Maple Leafs move Marner to Golden Knights in sign-and-trade: reports
CBC
Mitch Marner appears set to call Sin City home.
According to multiple media reports Monday, the Maple Leafs are trading Marner to the Vegas Golden Knights in a swap that ends his at-times mesmerizing, at-times frustrating Toronto tenure.
The talented winger reportedly agreed to an eight-year, $96-million US contract with the Leafs ahead of the deal with Vegas. Marner would have only been able to sign a seven-year contract on the NHL's open market had he hit unrestricted free agency Tuesday.
Details of what Toronto would receive should the trade go through are unclear, although depth centre Nicolas Roy's name was rumoured over the weekend and again Monday.
Marner's long-anticipated departure ties a bow on nine roller-coaster campaigns with the team he cheered for as a kid.
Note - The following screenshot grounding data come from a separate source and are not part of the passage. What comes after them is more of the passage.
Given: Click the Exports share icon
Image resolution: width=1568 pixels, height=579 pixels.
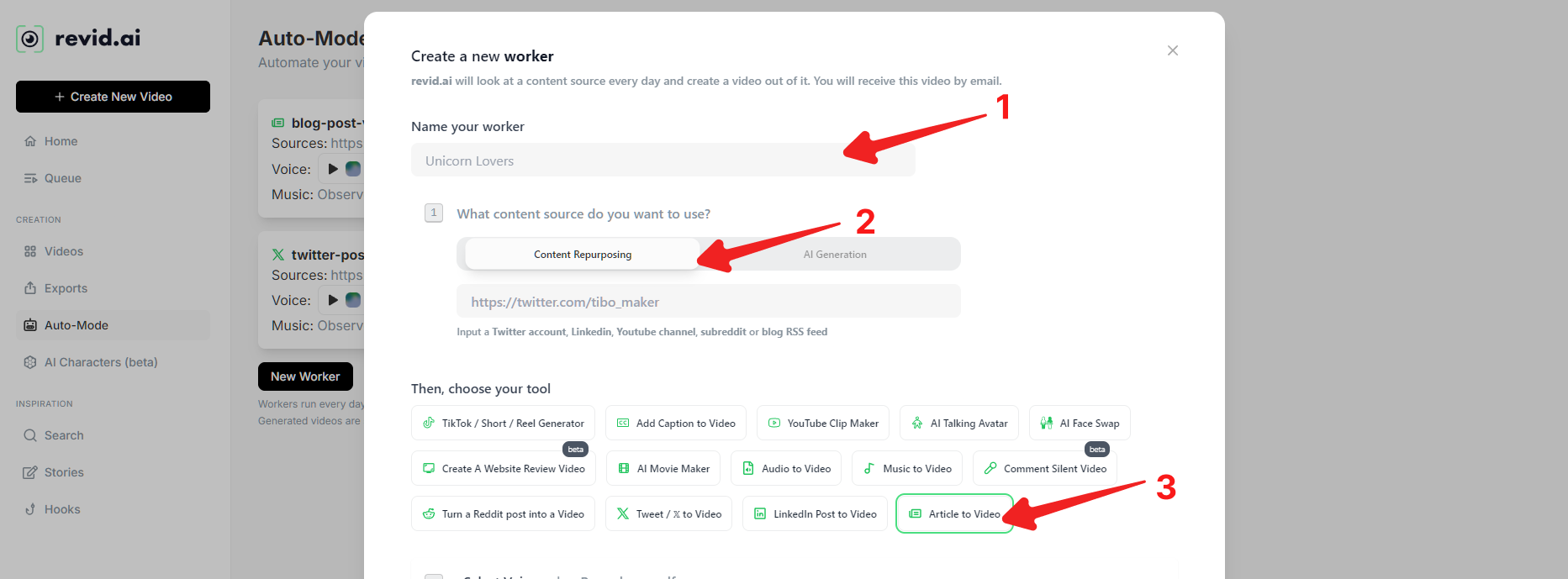Looking at the screenshot, I should 30,288.
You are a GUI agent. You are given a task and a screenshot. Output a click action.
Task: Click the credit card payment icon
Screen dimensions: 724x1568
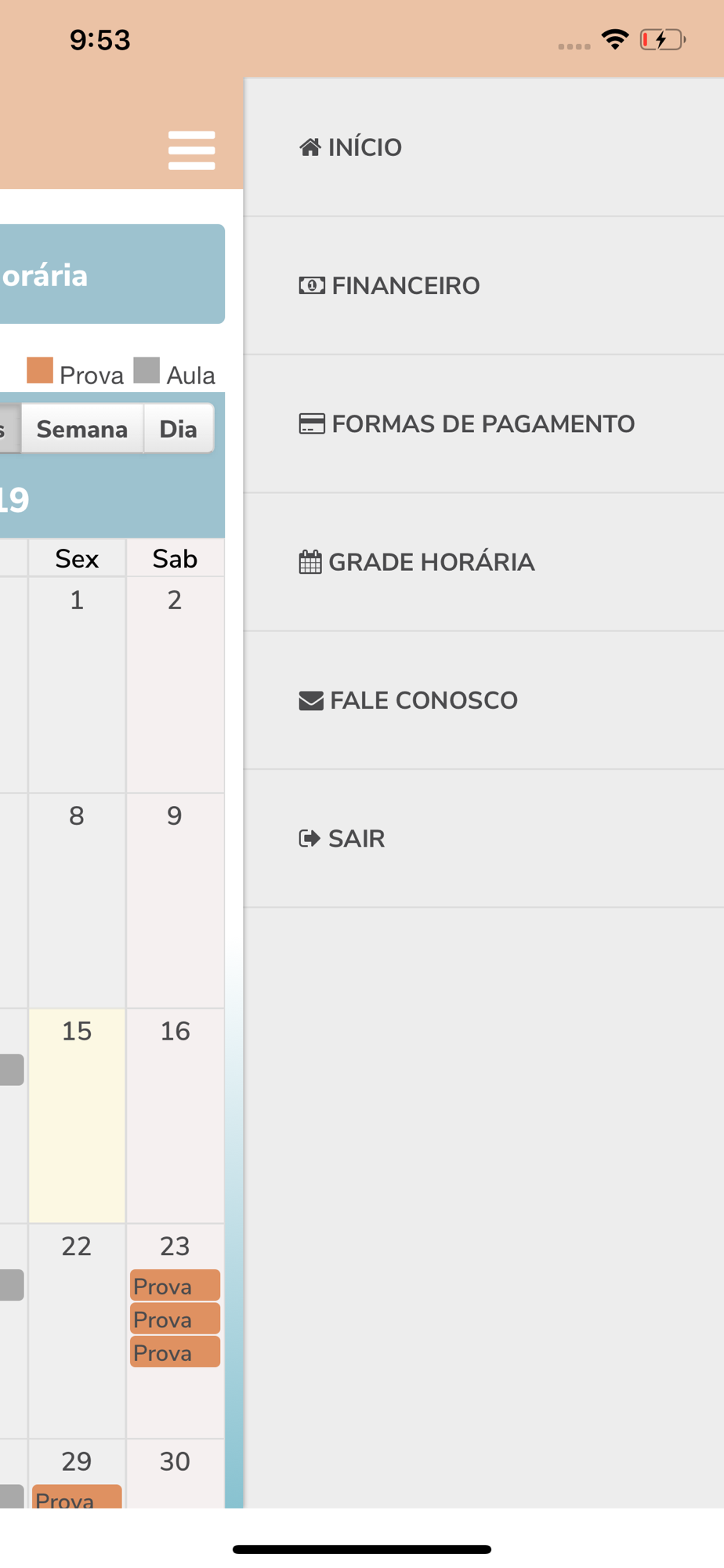312,424
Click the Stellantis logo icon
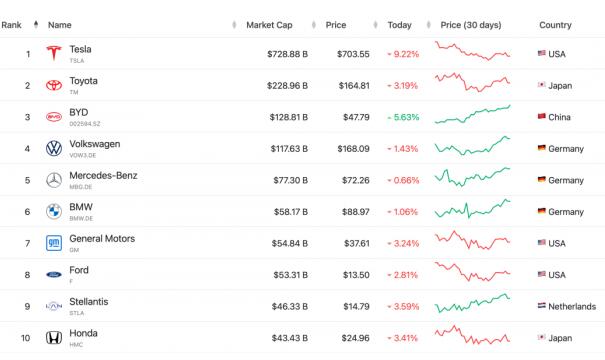The height and width of the screenshot is (360, 605). click(54, 306)
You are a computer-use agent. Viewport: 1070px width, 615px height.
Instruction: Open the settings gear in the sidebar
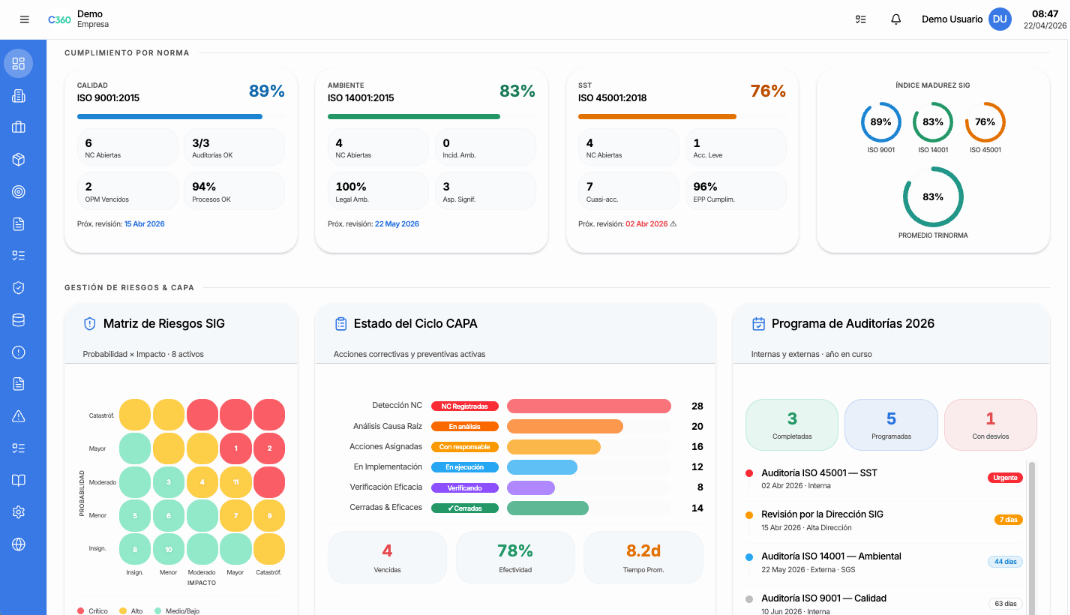(x=18, y=512)
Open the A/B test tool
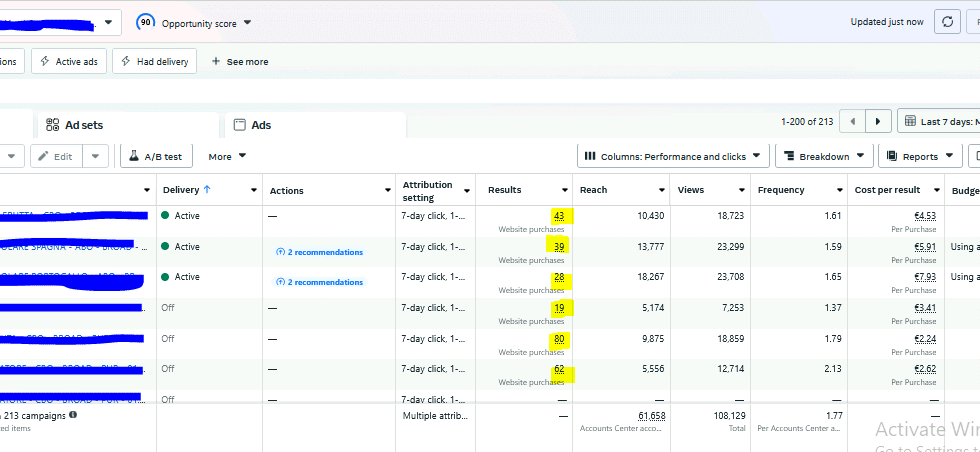The height and width of the screenshot is (452, 980). click(157, 156)
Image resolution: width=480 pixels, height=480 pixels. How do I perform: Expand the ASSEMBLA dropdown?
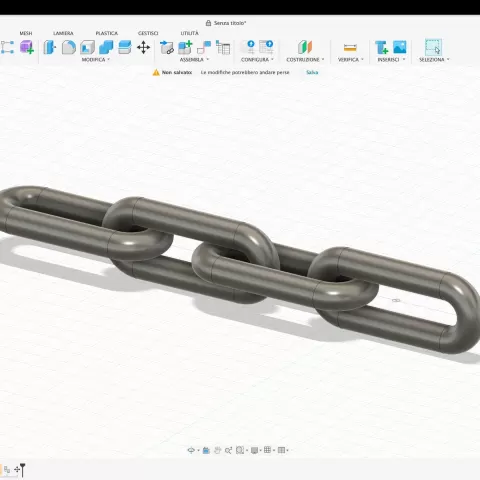pos(194,60)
The product of nearby Thornhill, Ont. — arguably the most talented local player to ever don a Toronto jersey — had exceptional regular-season success alongside fellow star forwards Auston Matthews, William Nylander and John Tavares.
Marner registered four 90-plus point performances, including cracking 100 for the first time in 2024-25.
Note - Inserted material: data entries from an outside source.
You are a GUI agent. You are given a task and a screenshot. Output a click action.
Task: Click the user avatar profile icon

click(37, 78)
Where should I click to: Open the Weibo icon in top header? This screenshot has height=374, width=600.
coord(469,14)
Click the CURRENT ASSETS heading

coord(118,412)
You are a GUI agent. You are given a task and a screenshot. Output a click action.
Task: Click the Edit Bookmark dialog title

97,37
The playoffs, however, were an entirely different matter.
Marner, who signed a six-year contract extension with Toronto worth more than $65 million in September 2019, became a lightning rod for criticism among a rabid fan base in the game's biggest media market.
He put up 63 points (13 goals, 50 assists) in 70 playoff contests, but the club made the second round just twice in Marner's nine seasons.
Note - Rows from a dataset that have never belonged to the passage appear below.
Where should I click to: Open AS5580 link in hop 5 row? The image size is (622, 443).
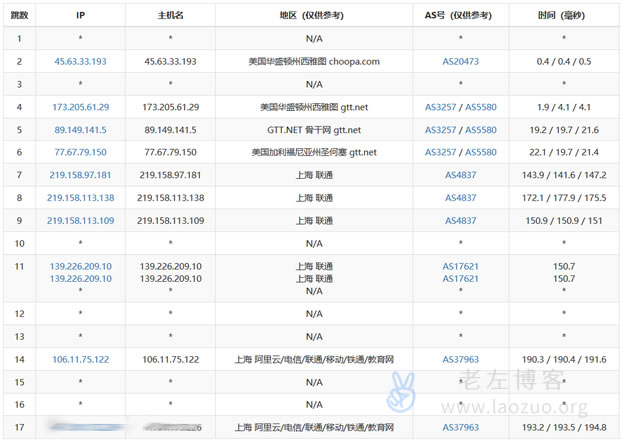pos(480,130)
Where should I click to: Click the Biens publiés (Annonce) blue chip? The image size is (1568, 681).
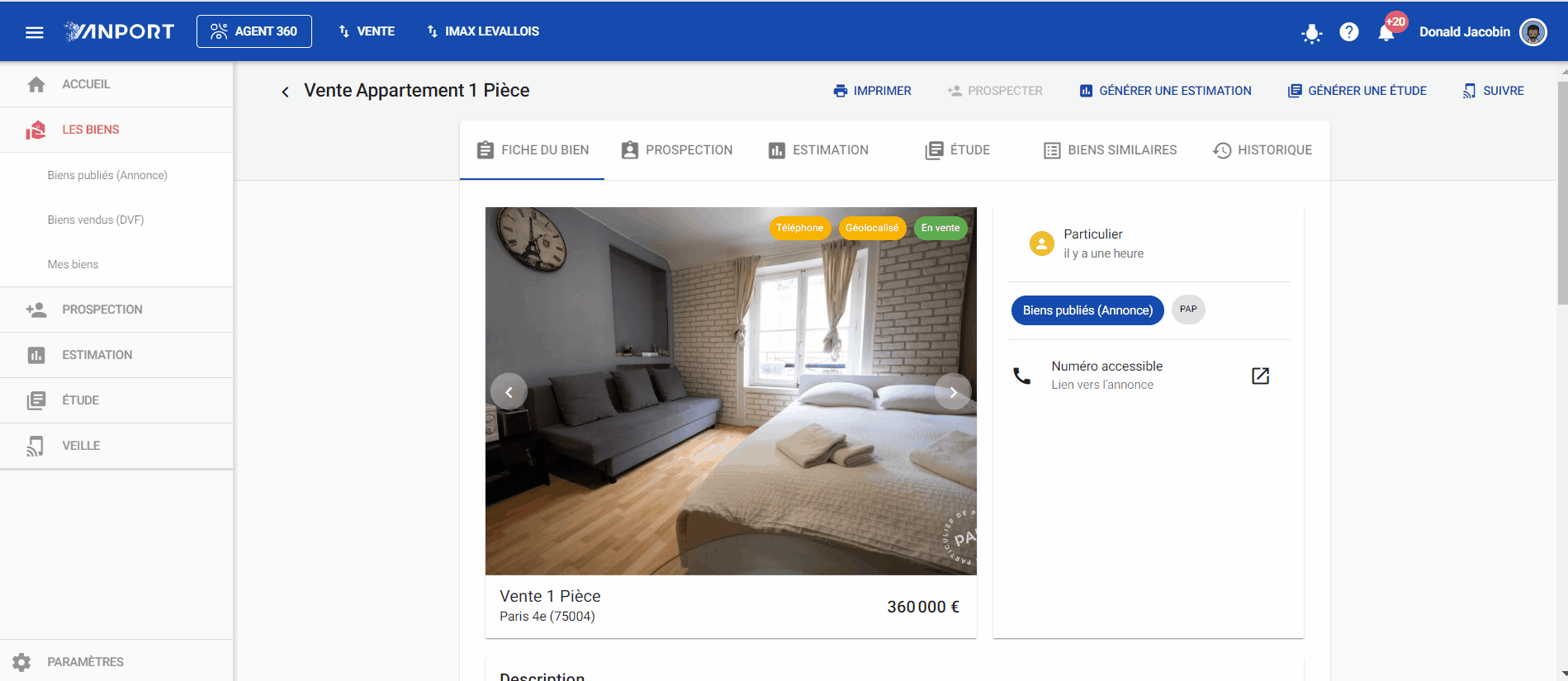tap(1087, 310)
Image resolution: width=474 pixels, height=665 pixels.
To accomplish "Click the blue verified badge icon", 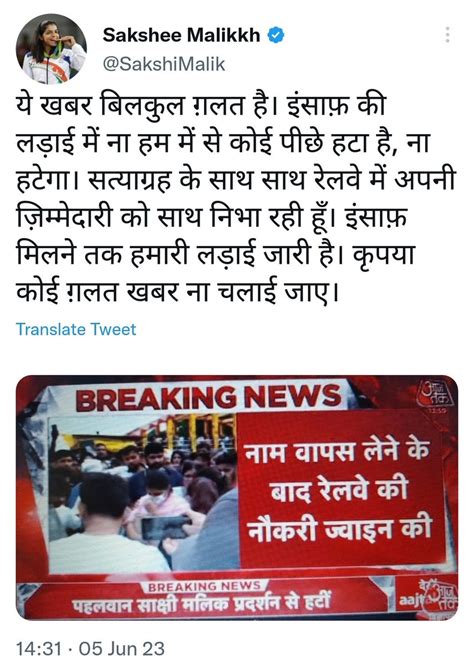I will 276,35.
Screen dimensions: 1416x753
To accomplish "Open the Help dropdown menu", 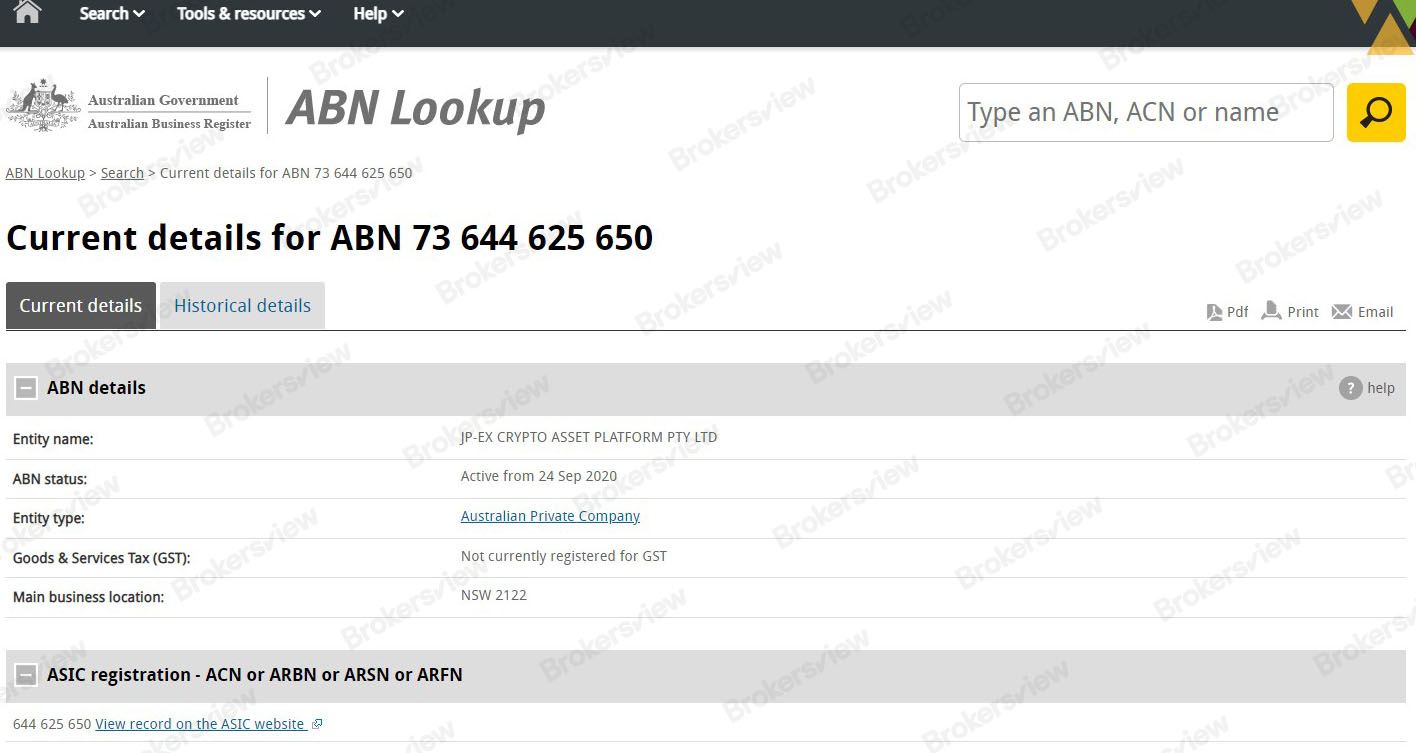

The No. 4 pick at the 2015 draft's inability to step up in big moments for the Leafs was difficult to reconcile.
In Games 5, 6 and 7 from 2017 through 2025, he scored just once and added 10 assists in 26 contests. Marner did set up three goals in the 2020 COVID-19 bubble with Toronto down 2-1 and facing elimination in its five-game preliminary round set against Columbus, but was held without a point in the Blue Jackets' series clinching victory.
There were, however, plenty of culprits as the Leafs managed just two wins in 11 series in the Matthews-Marner era. Toronto has lost all six Game 7s its played since 2018, but also fell to the eventual Cup winner or runner-up five times.
The 28-year-old Marner's last contract — a pact negotiated with former general manager Kyle Dubas that pushed him close to an annual compensation of $11 million — included a full no-movement clause over its final two seasons, which limited the Leafs' options after that wording kicked in July 1, 2024.